■ The problem
Starting with the line that contains "Quick links (459, 1702)" and stopping after the line that contains "Leatherman (232, 2452)", copy the entries below exactly. Include nothing else.

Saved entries
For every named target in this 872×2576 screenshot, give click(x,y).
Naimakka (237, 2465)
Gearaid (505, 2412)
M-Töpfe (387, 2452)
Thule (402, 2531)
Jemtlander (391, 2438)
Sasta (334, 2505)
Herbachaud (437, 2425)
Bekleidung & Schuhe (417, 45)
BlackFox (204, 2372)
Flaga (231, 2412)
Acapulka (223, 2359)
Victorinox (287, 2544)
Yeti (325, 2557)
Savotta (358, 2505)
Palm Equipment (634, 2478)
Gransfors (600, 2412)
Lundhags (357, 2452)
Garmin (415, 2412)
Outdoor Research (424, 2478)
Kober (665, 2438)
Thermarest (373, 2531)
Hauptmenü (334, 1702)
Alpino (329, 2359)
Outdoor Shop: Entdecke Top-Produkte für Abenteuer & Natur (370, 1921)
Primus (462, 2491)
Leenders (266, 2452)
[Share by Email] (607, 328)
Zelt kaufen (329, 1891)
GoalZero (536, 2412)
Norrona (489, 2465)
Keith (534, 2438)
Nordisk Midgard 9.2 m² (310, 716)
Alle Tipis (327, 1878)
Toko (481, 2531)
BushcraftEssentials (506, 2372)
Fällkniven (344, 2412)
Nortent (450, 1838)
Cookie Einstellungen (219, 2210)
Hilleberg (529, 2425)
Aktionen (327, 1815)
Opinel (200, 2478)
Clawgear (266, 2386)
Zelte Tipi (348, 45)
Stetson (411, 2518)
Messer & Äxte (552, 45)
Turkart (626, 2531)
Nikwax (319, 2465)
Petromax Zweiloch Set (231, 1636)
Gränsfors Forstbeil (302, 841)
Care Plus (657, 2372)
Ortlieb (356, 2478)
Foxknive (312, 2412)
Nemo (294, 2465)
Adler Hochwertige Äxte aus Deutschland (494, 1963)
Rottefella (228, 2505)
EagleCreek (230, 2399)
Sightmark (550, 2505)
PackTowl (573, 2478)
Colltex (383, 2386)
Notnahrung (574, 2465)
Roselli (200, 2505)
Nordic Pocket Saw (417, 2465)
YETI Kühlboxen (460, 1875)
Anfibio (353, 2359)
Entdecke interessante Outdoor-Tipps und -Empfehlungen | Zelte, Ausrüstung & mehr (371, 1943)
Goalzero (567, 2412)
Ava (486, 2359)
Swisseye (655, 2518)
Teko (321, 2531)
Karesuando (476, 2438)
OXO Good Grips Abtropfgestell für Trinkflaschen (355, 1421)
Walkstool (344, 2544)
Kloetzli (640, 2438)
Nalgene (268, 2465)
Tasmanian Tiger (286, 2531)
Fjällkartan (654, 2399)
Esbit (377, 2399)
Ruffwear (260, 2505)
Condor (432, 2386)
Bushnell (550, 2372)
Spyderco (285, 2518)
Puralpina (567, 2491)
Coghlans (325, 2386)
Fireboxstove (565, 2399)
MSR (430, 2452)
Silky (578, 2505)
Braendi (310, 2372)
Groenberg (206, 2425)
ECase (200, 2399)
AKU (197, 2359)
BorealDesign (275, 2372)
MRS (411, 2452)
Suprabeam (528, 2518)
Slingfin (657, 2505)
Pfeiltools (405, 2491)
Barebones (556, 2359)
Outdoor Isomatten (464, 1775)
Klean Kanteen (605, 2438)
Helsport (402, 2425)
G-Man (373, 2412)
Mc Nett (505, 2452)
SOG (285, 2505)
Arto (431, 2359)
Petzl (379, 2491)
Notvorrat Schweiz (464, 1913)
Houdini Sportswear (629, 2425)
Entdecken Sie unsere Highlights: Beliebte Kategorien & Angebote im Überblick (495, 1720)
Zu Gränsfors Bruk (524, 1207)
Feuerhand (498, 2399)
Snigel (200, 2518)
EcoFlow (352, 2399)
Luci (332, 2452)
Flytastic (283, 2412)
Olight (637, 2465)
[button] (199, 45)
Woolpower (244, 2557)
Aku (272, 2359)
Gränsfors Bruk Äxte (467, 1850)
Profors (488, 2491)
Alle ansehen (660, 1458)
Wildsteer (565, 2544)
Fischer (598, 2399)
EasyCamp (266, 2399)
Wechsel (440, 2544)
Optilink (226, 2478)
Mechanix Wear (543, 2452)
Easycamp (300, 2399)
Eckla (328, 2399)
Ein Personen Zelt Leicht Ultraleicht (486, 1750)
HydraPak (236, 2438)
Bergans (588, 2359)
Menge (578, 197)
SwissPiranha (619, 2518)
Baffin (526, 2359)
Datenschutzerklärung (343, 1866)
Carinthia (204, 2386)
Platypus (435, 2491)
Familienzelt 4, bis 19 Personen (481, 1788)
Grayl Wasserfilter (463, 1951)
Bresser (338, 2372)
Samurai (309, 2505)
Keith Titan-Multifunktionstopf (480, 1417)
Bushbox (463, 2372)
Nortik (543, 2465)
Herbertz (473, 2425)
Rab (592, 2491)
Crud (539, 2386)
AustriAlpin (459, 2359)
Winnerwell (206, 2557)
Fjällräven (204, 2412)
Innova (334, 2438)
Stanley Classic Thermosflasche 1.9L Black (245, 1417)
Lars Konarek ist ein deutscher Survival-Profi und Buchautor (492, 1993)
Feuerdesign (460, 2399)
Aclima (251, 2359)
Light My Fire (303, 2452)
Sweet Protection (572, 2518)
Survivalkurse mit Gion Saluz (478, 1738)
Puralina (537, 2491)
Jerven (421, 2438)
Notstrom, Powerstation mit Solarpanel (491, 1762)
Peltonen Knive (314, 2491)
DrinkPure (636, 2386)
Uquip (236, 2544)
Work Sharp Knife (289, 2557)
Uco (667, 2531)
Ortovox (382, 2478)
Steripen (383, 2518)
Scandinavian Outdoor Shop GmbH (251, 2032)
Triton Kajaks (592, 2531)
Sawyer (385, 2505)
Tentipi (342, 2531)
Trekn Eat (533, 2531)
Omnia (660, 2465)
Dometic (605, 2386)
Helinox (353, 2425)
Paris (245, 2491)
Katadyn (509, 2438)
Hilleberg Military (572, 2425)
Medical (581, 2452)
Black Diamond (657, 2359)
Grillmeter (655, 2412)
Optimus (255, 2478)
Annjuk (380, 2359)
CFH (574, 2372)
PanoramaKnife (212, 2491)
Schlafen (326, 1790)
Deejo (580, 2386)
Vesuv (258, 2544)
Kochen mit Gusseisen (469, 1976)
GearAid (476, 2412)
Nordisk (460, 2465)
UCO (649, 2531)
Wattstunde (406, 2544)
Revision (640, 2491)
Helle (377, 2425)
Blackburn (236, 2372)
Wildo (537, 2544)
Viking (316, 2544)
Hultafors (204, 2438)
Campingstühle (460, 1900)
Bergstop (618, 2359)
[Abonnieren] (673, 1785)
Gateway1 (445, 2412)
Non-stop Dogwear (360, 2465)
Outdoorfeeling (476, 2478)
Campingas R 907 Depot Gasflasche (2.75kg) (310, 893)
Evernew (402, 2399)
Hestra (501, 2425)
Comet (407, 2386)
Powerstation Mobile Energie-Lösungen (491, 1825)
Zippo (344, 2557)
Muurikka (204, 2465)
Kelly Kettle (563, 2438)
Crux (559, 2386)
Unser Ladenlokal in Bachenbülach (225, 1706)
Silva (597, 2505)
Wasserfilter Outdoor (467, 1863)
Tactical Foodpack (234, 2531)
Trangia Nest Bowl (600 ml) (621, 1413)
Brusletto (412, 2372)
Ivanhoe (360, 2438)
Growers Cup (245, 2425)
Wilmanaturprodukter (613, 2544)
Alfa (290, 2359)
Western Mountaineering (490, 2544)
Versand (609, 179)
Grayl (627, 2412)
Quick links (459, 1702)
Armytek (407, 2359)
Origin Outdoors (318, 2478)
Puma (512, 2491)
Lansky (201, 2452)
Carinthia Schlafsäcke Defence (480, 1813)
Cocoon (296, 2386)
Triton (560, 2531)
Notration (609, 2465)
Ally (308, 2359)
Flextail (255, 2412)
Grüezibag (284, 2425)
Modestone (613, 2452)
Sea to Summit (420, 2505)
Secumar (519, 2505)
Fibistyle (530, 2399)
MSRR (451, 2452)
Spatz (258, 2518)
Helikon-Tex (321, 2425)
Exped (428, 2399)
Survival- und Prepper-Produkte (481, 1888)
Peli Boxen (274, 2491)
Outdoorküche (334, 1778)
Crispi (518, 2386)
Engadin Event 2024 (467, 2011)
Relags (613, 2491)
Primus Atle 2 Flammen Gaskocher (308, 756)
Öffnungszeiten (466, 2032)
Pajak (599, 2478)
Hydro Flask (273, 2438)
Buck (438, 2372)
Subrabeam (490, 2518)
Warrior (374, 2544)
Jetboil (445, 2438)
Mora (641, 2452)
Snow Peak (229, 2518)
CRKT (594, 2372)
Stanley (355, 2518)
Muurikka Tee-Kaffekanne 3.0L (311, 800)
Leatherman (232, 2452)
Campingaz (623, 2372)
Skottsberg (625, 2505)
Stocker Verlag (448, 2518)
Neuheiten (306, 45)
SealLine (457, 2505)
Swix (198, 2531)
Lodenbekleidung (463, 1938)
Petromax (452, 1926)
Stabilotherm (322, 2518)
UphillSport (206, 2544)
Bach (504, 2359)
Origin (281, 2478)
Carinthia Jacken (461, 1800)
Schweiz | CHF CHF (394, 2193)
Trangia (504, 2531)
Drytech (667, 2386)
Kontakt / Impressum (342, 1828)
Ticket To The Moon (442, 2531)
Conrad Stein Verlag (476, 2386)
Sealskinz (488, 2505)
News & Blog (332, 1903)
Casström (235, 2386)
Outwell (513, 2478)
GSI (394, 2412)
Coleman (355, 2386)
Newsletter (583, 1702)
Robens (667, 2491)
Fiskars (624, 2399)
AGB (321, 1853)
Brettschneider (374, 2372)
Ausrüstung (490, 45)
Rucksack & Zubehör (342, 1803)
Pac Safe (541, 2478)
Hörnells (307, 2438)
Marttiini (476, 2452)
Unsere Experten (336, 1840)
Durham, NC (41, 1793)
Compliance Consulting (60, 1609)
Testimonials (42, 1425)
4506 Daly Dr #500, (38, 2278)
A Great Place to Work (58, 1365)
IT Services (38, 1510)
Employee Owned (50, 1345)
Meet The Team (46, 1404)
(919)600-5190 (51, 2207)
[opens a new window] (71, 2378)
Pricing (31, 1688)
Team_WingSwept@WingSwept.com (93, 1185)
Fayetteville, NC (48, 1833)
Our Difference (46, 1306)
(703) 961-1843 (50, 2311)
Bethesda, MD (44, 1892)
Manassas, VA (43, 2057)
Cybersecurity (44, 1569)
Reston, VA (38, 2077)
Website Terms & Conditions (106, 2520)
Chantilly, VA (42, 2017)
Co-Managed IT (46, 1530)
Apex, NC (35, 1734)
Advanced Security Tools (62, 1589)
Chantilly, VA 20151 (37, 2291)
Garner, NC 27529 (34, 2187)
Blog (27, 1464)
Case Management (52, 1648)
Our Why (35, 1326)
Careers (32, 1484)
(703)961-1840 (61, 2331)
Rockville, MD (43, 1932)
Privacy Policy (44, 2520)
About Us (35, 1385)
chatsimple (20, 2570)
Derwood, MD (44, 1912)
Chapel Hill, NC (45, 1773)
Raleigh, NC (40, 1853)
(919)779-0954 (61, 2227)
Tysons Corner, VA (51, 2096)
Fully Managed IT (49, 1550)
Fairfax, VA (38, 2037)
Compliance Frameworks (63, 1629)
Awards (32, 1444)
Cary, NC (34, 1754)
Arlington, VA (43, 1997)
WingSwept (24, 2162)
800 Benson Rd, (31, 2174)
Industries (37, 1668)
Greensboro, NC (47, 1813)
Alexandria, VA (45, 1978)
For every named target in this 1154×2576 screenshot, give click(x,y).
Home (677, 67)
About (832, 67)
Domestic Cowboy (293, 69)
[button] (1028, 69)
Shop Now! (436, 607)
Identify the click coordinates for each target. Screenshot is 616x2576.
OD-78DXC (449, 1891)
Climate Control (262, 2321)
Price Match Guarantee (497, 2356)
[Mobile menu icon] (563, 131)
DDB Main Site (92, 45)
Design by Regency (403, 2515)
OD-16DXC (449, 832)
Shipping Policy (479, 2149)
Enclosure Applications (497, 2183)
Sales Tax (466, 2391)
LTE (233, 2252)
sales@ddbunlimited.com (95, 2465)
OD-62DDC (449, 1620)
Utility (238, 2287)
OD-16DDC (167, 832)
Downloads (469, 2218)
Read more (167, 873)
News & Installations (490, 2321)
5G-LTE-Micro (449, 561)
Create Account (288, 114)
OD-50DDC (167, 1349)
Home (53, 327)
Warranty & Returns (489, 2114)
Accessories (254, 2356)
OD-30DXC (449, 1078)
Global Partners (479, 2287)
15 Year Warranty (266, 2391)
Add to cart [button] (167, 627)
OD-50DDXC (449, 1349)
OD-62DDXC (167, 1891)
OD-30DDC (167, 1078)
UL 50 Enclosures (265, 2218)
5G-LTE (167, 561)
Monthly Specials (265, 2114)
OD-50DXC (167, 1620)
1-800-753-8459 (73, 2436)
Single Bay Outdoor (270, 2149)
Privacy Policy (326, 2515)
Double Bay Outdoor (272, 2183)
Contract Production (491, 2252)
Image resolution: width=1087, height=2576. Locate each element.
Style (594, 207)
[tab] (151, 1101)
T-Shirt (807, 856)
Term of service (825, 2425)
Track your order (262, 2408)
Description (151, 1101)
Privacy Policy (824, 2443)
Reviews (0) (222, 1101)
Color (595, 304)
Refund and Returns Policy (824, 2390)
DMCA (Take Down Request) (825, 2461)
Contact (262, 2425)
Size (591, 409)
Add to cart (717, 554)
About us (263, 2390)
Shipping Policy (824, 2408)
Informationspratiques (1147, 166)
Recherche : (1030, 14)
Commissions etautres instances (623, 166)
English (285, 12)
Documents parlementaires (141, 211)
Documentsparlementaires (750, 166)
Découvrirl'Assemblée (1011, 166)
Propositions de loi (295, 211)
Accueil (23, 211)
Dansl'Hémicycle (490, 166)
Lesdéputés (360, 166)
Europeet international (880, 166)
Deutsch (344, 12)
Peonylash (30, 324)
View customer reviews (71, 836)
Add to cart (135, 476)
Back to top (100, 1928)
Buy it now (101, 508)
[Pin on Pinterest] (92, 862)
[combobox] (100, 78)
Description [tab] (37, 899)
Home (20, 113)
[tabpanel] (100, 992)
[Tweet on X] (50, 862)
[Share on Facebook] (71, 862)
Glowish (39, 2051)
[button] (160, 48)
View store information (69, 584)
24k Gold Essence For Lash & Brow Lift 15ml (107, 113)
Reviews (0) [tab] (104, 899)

■ Reply to the exercise
Quick links (459, 1702)
Armytek (407, 2359)
Origin Outdoors (318, 2478)
Puma (512, 2491)
Lansky (201, 2452)
Carinthia Schlafsäcke Defence (480, 1813)
Cocoon (296, 2386)
Triton (560, 2531)
Notration (609, 2465)
Ally (308, 2359)
Flextail (255, 2412)
Grüezibag (284, 2425)
Modestone (613, 2452)
Sea to Summit (420, 2505)
Secumar (519, 2505)
Fibistyle (530, 2399)
MSRR (451, 2452)
Spatz (258, 2518)
Helikon-Tex (321, 2425)
Exped (428, 2399)
Survival- und Prepper-Produkte (481, 1888)
Peli Boxen (274, 2491)
Outdoorküche (334, 1778)
Crispi (518, 2386)
Engadin Event 2024 (467, 2011)
Relags (613, 2491)
Primus Atle 2 Flammen Gaskocher (308, 756)
Öffnungszeiten (466, 2032)
Pajak (599, 2478)
Hydro Flask (273, 2438)
Buck (438, 2372)
Subrabeam (490, 2518)
Warrior (374, 2544)
Jetboil (445, 2438)
Mora (641, 2452)
Snow Peak (229, 2518)
CRKT (594, 2372)
Stanley (355, 2518)
Muurikka Tee-Kaffekanne 3.0L (311, 800)
Leatherman (232, 2452)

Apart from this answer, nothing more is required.